> [WORK REQUIRED]: Report back every line of the entries that contains "agent", exactly as written.

> [DATASET ENTRIES]:

⁂

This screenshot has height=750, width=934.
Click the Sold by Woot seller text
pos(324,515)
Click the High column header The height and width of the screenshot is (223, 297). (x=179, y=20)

⁂

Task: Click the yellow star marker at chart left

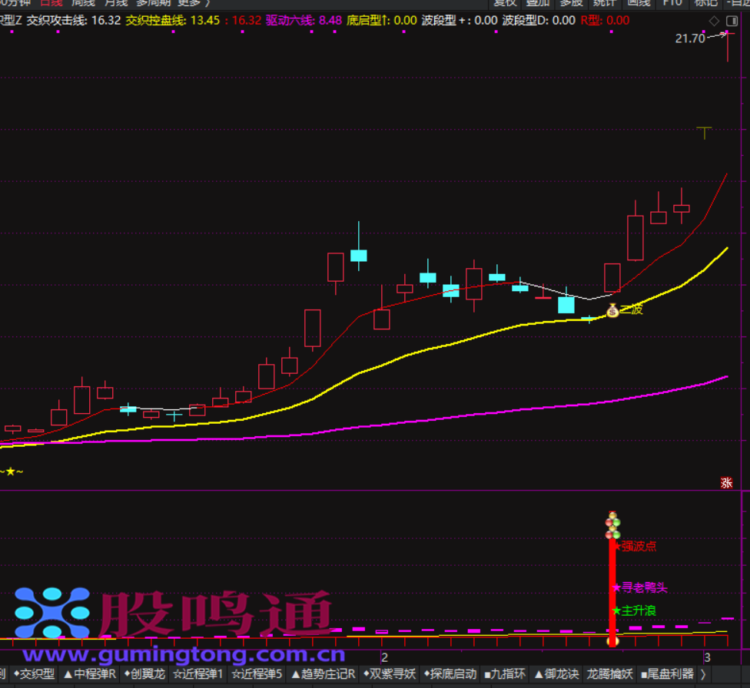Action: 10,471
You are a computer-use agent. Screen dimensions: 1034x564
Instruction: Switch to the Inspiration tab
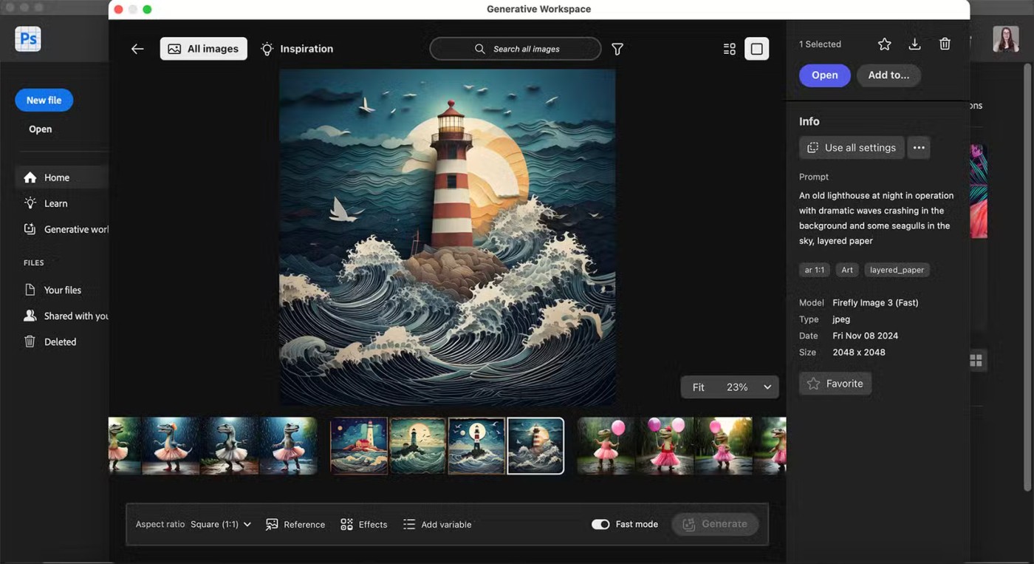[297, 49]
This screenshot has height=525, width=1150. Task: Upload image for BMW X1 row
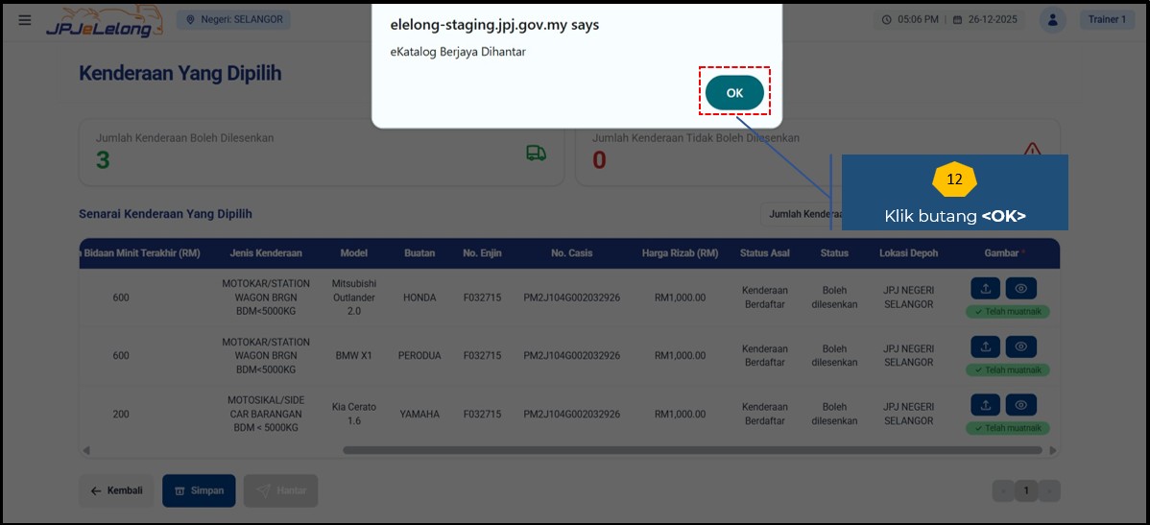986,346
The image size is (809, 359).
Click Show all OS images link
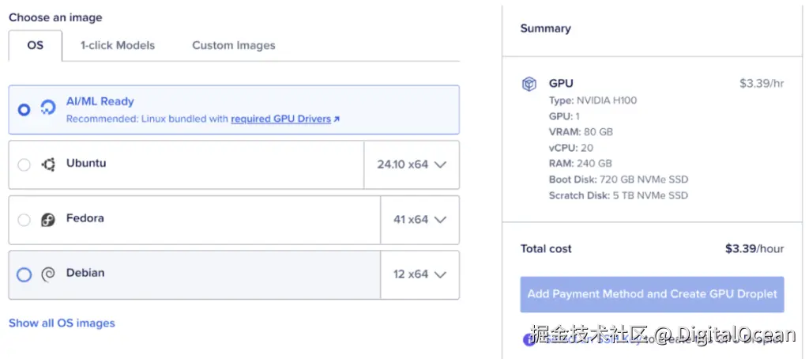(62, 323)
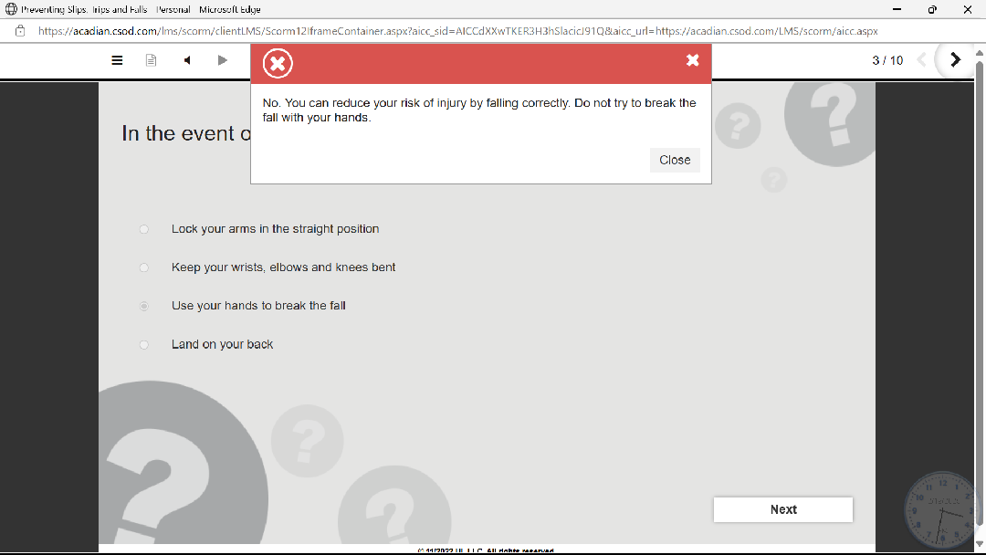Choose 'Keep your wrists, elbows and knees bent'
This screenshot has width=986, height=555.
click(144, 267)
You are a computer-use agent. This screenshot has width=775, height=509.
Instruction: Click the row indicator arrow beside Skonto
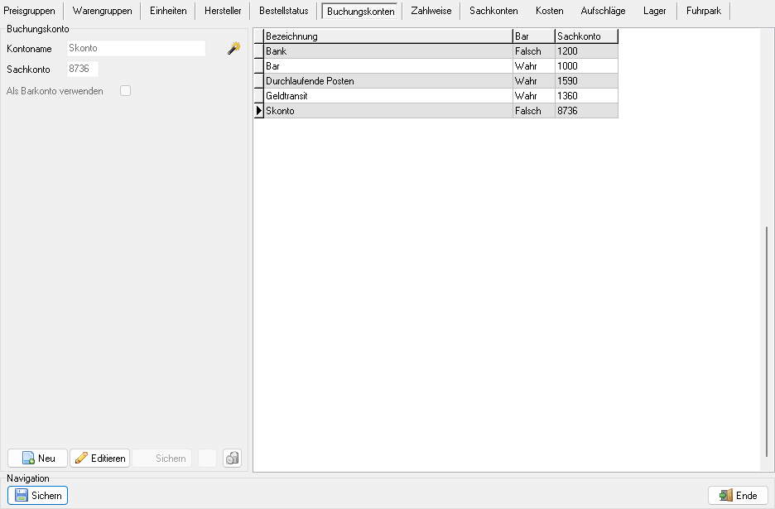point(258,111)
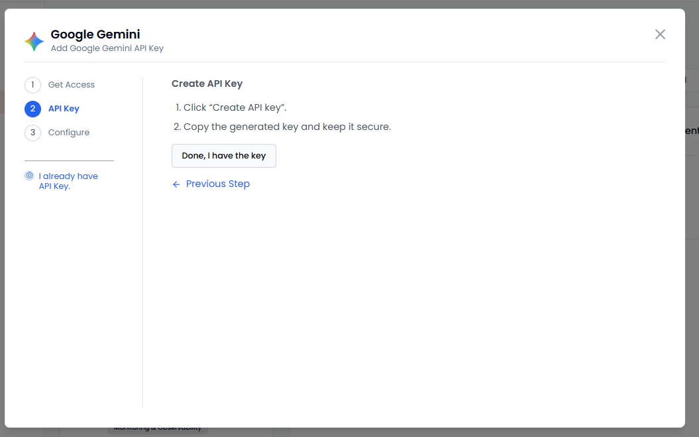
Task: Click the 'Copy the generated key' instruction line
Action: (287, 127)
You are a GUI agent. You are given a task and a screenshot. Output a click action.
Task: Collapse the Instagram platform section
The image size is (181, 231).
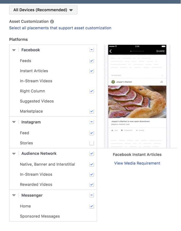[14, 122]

⁂

> [REPLY]:
You are a computer-use agent. Screen dimensions: 1034x564
You are a computer-use agent. This screenshot has width=775, height=509.
You are a GUI agent. You are given a task and a screenshot. Output a click action.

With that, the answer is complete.